I believe the emphasis on 'bed-rest' in the game mechanics was meant to stress that no other activities could be performed at the same time. So no spell research or casting, no negotiating of treaties or planning of military campaigns, and so forth. No other activities could be performed besides resting. What sort of bed you are lying in was most likely less of a concern to the game developers than what sorts of activities your character could be performing at the same time.

lunar2
2013-01-16, 01:55 PM
i'm telling you. any flat surface is perfectly comfortable once you get used to it. a concrete slab, a steel bunk, whatever. hard flat surface + arm for pillow is just as good as mattress + feather pillow. if it's particularly hot weather, the concrete/steel is significantly more comfortable than any fabric could hope to be.

Kelb_Panthera
2013-01-16, 03:11 PM
i'm telling you. any flat surface is perfectly comfortable once you get used to it. a concrete slab, a steel bunk, whatever. hard flat surface + arm for pillow is just as good as mattress + feather pillow. if it's particularly hot weather, the concrete/steel is significantly more comfortable than any fabric could hope to be.

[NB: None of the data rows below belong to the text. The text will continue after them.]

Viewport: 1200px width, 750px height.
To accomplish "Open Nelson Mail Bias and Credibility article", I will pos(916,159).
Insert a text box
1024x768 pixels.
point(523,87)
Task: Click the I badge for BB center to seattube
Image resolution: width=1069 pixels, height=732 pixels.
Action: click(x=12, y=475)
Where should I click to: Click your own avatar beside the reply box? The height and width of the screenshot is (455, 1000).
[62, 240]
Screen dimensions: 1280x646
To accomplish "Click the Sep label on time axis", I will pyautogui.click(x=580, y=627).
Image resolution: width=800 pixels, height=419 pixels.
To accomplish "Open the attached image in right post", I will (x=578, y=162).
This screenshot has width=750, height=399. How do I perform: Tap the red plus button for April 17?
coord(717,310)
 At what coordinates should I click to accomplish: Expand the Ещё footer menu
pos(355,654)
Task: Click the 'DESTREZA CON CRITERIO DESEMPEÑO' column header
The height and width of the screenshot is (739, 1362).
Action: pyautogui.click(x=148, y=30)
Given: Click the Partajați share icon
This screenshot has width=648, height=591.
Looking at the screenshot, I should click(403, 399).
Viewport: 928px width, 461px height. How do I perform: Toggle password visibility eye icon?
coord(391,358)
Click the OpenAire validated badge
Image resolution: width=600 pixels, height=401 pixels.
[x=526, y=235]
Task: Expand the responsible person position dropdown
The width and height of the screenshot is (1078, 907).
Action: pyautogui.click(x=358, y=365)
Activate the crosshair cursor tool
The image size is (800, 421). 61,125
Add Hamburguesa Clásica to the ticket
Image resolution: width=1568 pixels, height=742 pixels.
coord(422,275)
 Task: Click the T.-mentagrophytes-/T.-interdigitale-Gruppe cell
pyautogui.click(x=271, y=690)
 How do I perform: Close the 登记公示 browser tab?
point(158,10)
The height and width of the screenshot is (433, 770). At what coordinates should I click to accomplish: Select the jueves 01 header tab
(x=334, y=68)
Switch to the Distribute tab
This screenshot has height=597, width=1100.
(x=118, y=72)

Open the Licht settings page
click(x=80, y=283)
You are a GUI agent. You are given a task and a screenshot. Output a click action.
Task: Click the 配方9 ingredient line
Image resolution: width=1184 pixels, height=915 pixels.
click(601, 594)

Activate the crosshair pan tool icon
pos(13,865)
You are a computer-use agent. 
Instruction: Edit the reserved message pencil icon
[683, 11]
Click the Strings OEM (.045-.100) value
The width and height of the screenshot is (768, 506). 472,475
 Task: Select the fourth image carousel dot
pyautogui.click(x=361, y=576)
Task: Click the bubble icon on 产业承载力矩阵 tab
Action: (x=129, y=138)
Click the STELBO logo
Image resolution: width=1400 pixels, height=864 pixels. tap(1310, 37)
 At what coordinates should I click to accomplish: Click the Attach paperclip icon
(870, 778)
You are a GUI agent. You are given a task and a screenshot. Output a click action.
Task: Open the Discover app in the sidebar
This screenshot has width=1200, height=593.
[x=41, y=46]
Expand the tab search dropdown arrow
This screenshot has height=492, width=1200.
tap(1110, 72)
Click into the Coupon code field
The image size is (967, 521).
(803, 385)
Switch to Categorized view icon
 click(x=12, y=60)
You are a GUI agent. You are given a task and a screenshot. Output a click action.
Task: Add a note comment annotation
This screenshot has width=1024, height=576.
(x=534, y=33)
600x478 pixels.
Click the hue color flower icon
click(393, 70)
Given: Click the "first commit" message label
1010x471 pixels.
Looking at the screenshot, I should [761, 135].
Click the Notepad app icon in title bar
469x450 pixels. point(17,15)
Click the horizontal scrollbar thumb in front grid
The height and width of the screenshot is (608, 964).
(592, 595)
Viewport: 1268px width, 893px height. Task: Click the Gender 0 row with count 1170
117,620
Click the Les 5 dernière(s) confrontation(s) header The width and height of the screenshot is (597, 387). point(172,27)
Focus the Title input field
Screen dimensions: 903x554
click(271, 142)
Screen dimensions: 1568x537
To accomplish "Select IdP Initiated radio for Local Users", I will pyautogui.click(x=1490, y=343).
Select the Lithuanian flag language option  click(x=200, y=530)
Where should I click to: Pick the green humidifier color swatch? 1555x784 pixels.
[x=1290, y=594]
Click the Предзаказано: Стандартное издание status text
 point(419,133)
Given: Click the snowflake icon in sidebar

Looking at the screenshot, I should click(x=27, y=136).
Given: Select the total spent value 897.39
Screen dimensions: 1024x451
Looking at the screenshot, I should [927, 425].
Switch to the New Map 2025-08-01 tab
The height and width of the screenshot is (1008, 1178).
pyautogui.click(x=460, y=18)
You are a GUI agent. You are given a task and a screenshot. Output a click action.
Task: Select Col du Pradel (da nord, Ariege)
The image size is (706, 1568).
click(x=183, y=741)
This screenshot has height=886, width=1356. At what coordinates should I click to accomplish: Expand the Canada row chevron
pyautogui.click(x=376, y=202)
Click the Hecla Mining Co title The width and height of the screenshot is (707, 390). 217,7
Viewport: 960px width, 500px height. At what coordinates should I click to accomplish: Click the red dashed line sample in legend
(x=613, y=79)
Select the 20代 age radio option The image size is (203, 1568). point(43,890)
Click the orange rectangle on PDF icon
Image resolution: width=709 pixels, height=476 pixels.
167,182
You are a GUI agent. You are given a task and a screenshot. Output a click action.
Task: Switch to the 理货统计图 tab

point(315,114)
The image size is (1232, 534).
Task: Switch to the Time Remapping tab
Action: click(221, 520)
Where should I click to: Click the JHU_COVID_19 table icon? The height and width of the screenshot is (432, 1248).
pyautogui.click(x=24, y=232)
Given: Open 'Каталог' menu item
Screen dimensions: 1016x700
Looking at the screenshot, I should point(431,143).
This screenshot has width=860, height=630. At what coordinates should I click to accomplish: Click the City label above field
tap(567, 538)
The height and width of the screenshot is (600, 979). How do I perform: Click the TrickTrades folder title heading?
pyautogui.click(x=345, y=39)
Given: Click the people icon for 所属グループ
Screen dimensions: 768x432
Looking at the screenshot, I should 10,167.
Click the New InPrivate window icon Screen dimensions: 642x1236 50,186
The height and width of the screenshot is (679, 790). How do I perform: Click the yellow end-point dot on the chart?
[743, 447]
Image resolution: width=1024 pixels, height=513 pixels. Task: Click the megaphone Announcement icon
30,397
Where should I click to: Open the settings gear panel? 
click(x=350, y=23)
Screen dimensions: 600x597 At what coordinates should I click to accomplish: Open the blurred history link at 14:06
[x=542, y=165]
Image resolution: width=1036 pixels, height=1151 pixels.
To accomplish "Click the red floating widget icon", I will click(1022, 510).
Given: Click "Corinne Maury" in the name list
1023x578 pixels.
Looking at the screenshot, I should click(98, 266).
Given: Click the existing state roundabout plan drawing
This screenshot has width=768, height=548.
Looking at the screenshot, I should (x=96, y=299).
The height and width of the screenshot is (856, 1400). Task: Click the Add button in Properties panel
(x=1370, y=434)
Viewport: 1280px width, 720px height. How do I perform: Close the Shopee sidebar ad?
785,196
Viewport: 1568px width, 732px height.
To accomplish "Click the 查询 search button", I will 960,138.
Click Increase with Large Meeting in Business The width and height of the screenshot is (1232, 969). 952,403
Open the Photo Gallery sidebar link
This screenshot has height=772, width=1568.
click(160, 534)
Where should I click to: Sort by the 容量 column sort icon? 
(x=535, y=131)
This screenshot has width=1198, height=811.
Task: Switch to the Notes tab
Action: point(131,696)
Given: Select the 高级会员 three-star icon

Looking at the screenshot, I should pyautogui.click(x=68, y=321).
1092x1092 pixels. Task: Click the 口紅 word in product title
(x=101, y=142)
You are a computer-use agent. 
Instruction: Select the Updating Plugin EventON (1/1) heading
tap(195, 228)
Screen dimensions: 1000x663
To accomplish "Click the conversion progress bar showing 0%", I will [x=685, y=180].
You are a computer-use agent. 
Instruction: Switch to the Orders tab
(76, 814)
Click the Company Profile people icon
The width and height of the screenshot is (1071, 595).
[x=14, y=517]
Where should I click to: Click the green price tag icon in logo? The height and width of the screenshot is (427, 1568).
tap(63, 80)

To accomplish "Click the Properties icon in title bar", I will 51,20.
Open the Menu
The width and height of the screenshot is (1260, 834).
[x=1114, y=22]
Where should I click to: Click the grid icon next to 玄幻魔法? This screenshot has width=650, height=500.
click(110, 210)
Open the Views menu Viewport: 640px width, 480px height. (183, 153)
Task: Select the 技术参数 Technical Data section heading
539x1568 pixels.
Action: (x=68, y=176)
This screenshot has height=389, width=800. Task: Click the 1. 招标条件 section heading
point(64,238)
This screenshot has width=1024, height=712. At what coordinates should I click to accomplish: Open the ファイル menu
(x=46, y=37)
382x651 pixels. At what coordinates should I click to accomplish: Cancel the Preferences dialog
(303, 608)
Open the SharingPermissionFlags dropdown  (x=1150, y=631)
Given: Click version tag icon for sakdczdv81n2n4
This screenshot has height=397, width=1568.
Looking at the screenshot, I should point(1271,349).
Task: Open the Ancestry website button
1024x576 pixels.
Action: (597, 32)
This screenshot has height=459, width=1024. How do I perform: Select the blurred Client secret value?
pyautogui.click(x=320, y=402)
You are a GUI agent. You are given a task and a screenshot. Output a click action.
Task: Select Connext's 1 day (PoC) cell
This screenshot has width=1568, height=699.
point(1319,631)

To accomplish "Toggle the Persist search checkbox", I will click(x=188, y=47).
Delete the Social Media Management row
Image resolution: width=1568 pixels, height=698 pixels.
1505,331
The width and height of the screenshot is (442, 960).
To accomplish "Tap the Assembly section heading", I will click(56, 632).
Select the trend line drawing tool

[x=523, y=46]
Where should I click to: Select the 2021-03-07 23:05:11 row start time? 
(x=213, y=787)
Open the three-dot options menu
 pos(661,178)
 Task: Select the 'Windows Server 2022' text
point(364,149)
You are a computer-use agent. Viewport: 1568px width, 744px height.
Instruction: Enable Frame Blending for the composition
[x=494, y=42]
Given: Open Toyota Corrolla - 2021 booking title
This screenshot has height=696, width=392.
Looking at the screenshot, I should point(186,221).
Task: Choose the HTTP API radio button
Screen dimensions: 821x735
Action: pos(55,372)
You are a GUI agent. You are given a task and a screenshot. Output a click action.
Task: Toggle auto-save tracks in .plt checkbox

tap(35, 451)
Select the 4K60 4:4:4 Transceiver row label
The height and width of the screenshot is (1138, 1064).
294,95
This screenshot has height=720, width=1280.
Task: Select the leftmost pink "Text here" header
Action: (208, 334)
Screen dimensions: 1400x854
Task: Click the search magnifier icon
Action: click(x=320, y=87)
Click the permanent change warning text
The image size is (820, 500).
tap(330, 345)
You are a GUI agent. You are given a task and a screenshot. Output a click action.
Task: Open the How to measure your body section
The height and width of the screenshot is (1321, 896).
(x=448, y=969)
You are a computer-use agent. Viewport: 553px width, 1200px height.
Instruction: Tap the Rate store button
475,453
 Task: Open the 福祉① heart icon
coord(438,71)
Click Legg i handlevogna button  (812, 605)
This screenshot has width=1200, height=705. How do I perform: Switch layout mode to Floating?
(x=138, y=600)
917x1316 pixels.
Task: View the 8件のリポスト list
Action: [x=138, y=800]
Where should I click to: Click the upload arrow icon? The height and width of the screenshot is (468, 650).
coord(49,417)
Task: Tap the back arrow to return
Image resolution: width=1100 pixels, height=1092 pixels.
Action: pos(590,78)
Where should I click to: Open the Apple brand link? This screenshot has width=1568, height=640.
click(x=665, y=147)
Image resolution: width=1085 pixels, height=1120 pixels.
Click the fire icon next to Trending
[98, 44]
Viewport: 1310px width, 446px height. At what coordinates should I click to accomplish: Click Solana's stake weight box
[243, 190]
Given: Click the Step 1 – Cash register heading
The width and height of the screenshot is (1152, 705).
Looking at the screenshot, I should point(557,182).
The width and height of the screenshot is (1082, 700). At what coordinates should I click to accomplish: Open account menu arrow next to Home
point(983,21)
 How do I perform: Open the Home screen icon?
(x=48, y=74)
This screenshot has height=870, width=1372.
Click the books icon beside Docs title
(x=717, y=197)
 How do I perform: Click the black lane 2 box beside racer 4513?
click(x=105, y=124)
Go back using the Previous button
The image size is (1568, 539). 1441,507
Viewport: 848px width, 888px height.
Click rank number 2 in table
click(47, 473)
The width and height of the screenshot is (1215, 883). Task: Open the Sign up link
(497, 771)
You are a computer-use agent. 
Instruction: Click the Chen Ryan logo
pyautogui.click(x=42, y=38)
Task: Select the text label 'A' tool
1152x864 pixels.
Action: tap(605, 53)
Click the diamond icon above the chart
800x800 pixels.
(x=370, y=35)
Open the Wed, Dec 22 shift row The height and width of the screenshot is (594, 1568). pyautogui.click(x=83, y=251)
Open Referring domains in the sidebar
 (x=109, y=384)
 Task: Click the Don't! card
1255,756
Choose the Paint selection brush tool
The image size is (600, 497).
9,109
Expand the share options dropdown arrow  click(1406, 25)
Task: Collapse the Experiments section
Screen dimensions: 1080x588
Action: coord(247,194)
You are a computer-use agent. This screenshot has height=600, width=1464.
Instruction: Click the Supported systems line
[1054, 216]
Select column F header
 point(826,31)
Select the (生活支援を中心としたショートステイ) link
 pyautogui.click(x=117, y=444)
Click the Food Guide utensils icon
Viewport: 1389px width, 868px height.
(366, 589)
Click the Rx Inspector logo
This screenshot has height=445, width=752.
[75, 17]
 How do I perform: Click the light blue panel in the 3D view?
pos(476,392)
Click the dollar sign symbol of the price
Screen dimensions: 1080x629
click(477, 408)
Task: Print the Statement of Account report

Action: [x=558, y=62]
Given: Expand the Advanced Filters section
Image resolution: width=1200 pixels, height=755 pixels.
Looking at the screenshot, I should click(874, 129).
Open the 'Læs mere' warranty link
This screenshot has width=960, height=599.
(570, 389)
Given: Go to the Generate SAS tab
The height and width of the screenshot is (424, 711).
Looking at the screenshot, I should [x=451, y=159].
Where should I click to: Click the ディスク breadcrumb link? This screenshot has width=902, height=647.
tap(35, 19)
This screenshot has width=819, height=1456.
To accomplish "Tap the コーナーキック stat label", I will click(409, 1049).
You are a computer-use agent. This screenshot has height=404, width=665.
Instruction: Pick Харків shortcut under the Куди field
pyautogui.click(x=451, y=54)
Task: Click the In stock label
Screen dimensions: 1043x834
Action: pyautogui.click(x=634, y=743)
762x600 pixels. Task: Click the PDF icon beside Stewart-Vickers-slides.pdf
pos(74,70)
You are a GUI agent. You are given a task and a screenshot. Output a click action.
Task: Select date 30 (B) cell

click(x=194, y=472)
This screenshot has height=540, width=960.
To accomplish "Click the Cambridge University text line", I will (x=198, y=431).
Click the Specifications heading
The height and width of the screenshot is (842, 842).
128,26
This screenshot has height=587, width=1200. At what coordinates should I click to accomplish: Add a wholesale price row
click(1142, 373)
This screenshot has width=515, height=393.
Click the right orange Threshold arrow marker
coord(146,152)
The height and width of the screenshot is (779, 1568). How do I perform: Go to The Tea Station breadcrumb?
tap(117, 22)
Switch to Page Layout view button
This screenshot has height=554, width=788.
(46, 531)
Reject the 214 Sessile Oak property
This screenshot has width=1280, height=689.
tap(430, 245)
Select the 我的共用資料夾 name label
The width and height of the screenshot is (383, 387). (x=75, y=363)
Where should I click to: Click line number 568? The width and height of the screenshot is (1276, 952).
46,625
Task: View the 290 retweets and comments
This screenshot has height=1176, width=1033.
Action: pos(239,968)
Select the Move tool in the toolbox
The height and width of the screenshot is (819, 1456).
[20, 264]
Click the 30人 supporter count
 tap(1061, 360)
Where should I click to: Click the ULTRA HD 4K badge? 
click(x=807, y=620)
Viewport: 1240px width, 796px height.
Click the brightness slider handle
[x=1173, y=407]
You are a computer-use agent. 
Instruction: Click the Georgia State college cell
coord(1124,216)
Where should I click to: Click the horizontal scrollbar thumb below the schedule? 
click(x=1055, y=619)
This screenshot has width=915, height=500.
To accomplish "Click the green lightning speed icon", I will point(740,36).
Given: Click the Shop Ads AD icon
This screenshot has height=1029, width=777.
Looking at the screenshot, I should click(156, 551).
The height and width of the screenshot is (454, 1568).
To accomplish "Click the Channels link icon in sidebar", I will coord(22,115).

That may or may not be true depending on the individual.

The flat ground or concrete or steel slab unquestionably does -not- offer any kind of proper support to back or neck. It applies uneven pressure to the body laying on it and in less hosptiable weather actually draws heat away from the person laying on it. For sleeping through 8 hours to recover from the exertions of the day, sure, no problem. For laying mostly immobile for 24 hours while trying to recover from serious injury, not so much.